More lessons?
Last year, I made a promise to myself that I would take more lessons if the opportunity presented itself, and that I would actively seek out lessons to fix some of the issues that made me anxious. Resolving anxiety in small and manageable steps, woo!
In January, during the winter dreary awful rainy months, there was a groundwork lesson. I upped my standards (should keep going forward with minimal reinforcement) and we worked on turning her to the inside rather than outside. The turn has stuck; my standards have slacked a little and need to go back up.
In April, I took an arena-dressage lesson on Fetti to address steering and cantering. We concluded that she doesn’t give particularly well to the bit, and my (ongoing) homework remains installing that button with consistency. Related to that, I worked on yielding the hindquarters under saddle.
A week or two later, I took a ‘lesson’ on another horse – mostly this gave me the opportunity to figure out how to canter and isolate ‘horse problem’ from ‘rider problem’ from ‘saddle problem’.
In May, I took a trail lesson that I utterly failed to blog about. We pushed Fetti’s limits separating her from the herd and not rushing back. I needed to know that I could de-escalate and/or ride out her reactions when another horse left, preferably at speed. I stuck a mini-bolt and got her stopped without feeling like I was going to die. I schooled this just a little bit on my own after the lesson, but circumstances have not aligned correctly for further practice and other things took priority. Now, I have tools to work through this on my own.

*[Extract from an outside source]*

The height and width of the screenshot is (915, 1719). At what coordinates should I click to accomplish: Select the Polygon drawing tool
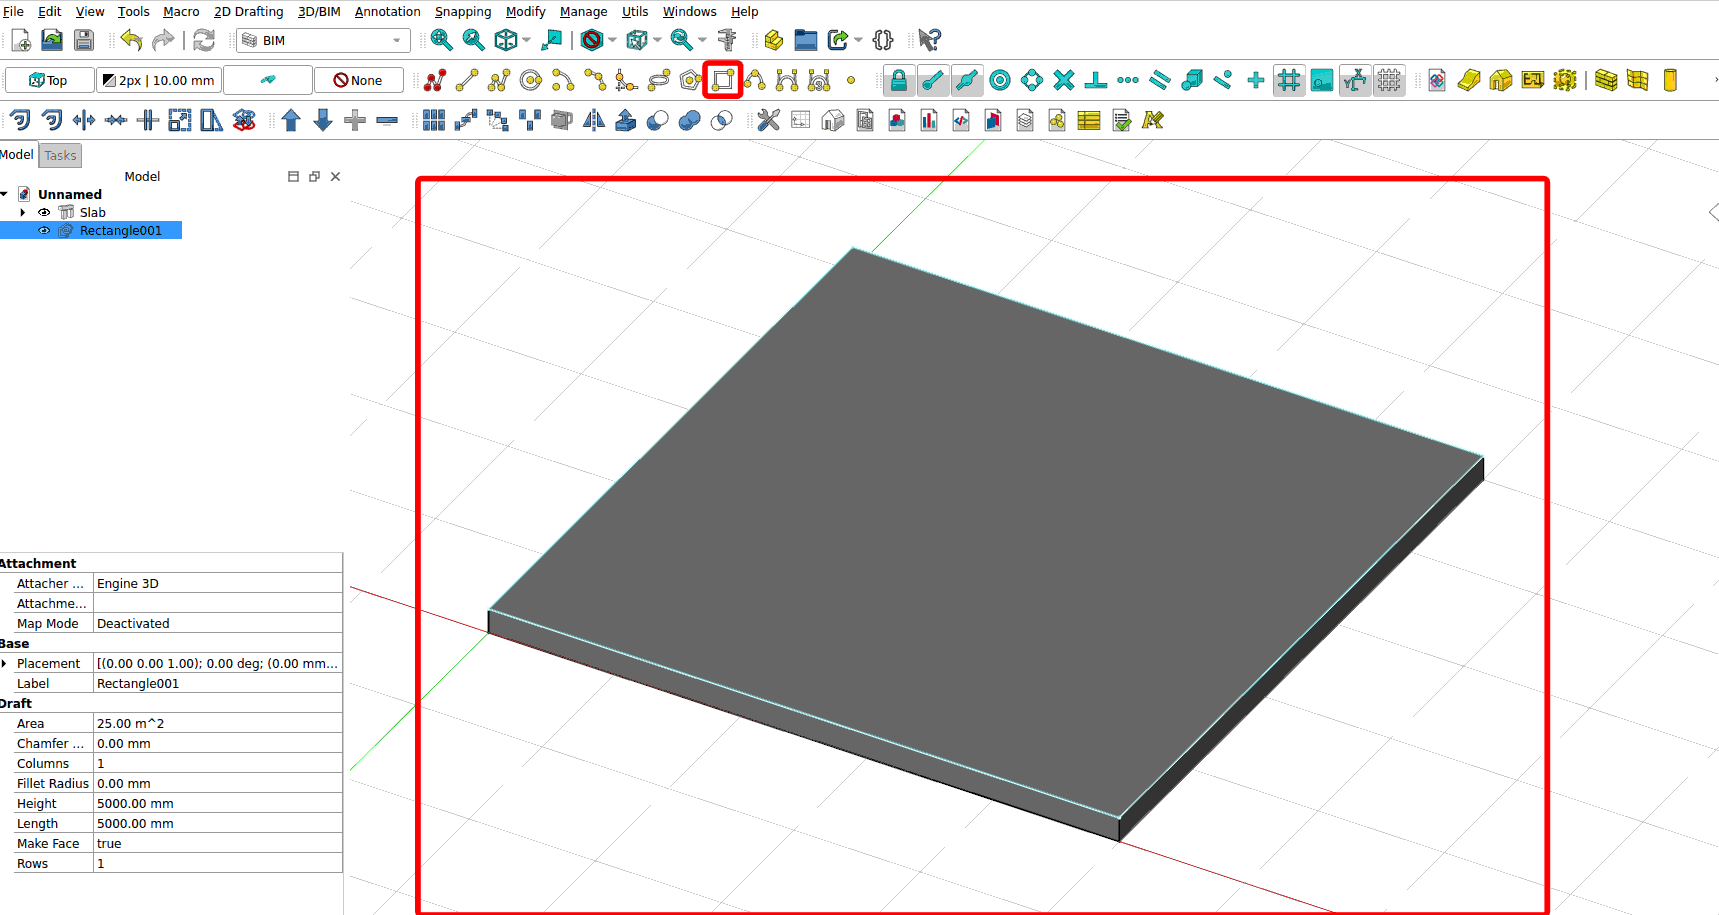(x=690, y=80)
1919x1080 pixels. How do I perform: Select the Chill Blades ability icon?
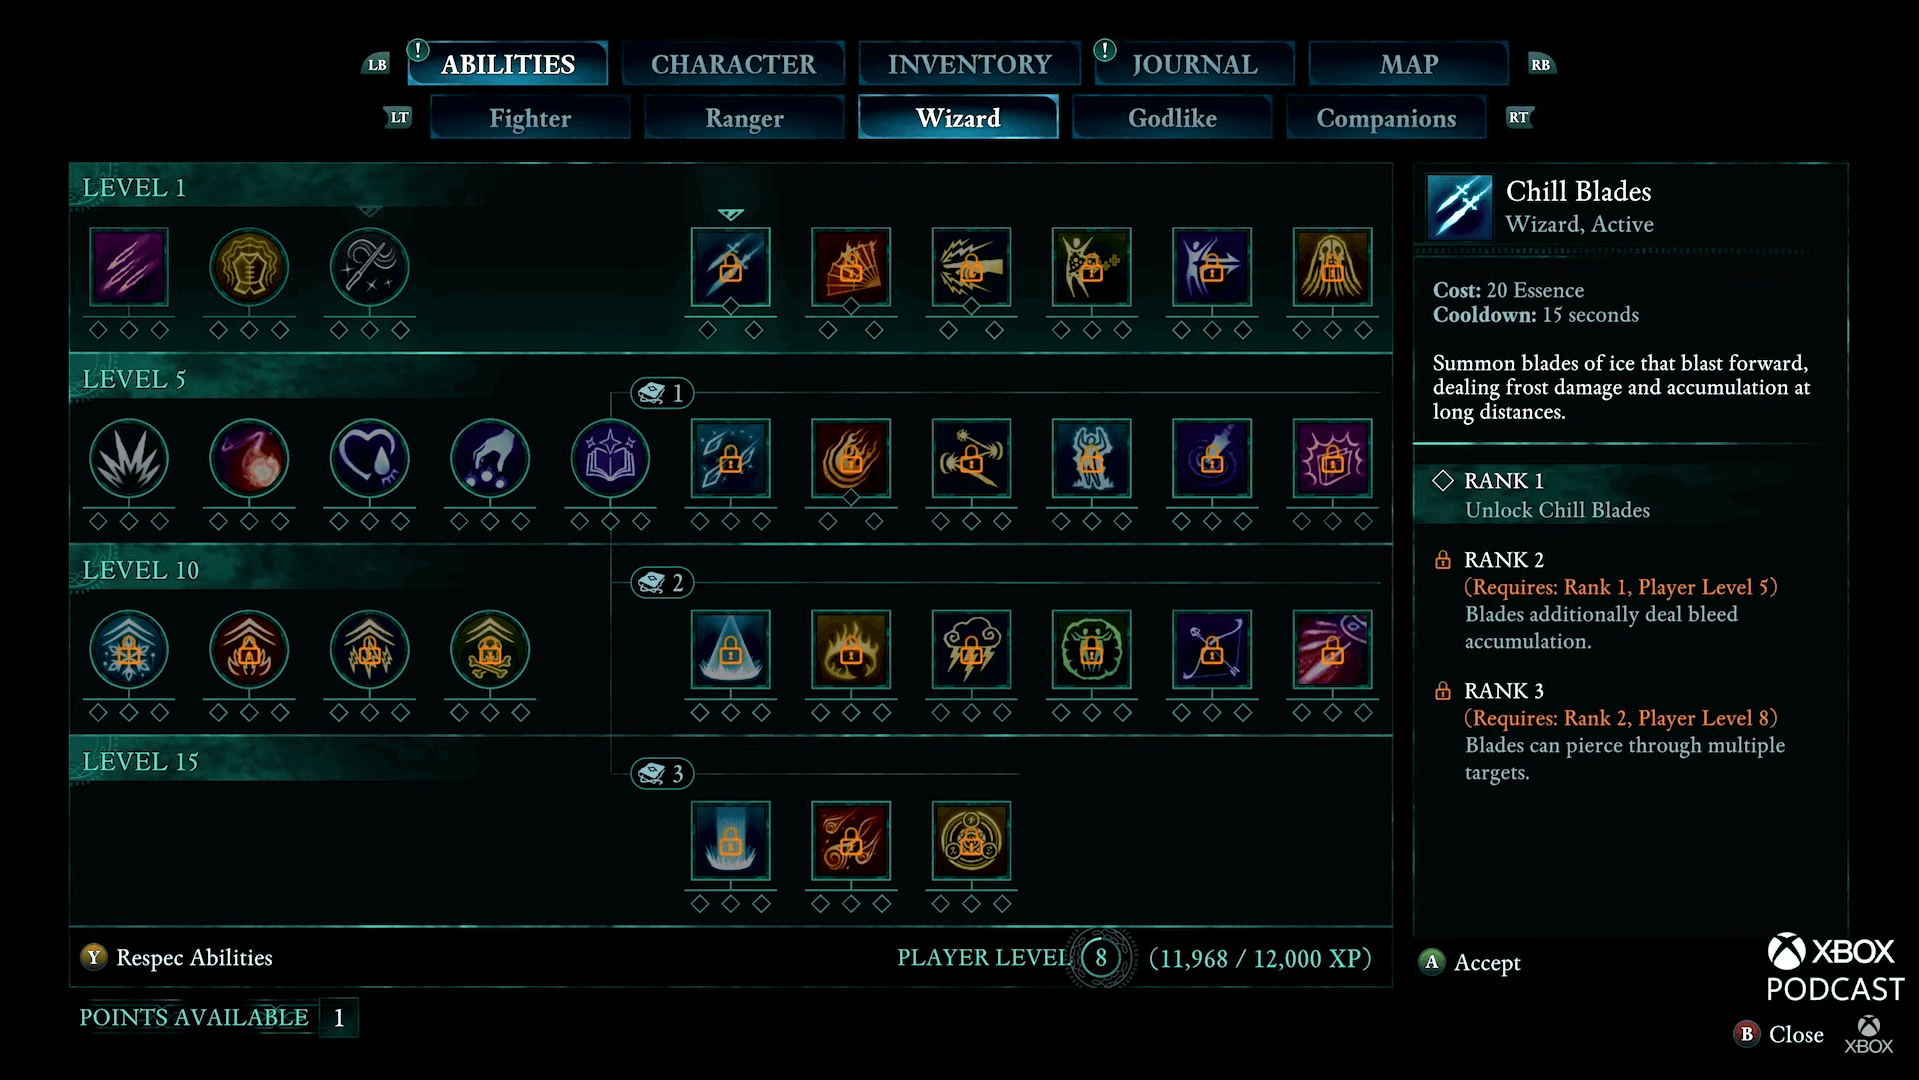730,267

This is exactly the lesson I was aiming for last year when I tried the then-local-trainer that failed spectacularly to resolve any issues and also refused to ride her through the scary stuff first. My SF-trainer has ridden Fetti before and was perfectly willing to push her buttons, with total confidence that she could de-escalate them and ride them out safely. I just needed to see someone else do it. It still felt scary, but it was a manageable level of anxiety, and SF-trainer did not fall off; Fetti did not completely lose it; she did not escalate to dangerous or bronco-bucking. Ever since getting bucked off hard and with intent, there’s a level of fear and anxiety around pushing her buttons, and this did a lot to reassure me that the tools I have will be enough to keep things under control.
Halfway through the year and I’ve already had more lessons in six months than I’ve had since probably 2012! I took a handful of dressage lessons on Fetti in college, but I’ve been picky about who I lesson with and what we get out of it. ‘Force her nose into a frame’ isn’t going to work for us. Dressage is not my strong suit.. but that doesn’t feel right and it doesn’t get us very far.
So! When I met Kate at the blogger meetup and realized, even through my heat-exhausted and mildly concussed brain, that she is actually based fairly near me? I flailed a bit and shot off an email a few days later. The smart thing to do would have been to mention it in person, but apparently I was not thinking that clearly. Although “hey would you be willing to come ride my sometimes mildly nutty endurance pony that bucked me off yesterday, and oh yeah she has a history of bolting occasionally in the arena” might not have come across terribly well in person. I love my pony and love riding my pony, but…
Kate, then, got the first ride on Fetti post-fall, and also got to deal with me running late (car fire on the highway = I detoured = my ever-tolerant boyfriend tacked up the pony for me and I just had to tweak a few things once I arrived), inhaling lunch while she rode (nope, I didn’t really have an agenda for the ride), and still processing the morning’s doctor’s visit. And helping at the last minute with the other Haflinger at the same time. I just could not get my brain together. Bad student, bad host, I just.. flailed in a bunch of different directions all at once and did none of them very well. Including photos. I didn’t do photos very well, either. Bad blogger!
Initial takeaways, very TLDR: she’s not moving well on the left side, either through her back or off the left leg. I’m not even with my posture/leg cues, so I’m not super-surprised by that: human needs work, horse has been screwed up by imbalanced human. Contact needs work, also not surprised: I either panic and have too much contact, or we go trotting down the trail with minimal contact and total relaxation. Resistance to stepping through with her right hind, noting mainly for future reference: I know she’s not equally strong on both sides. I’m not sure how much of it is strength and how much is physical issues.
If Kate’s willing to put up with the two of us, there may be somewhat-consistent lessons in our future. We can’t make it to rides for at least another month and a half, but maybe we’ll be a better pair for it?
Yay for blogger connections. Good luck with the lessons.
Kate’s so wonderful! I hope you guys hit it off and it all works well!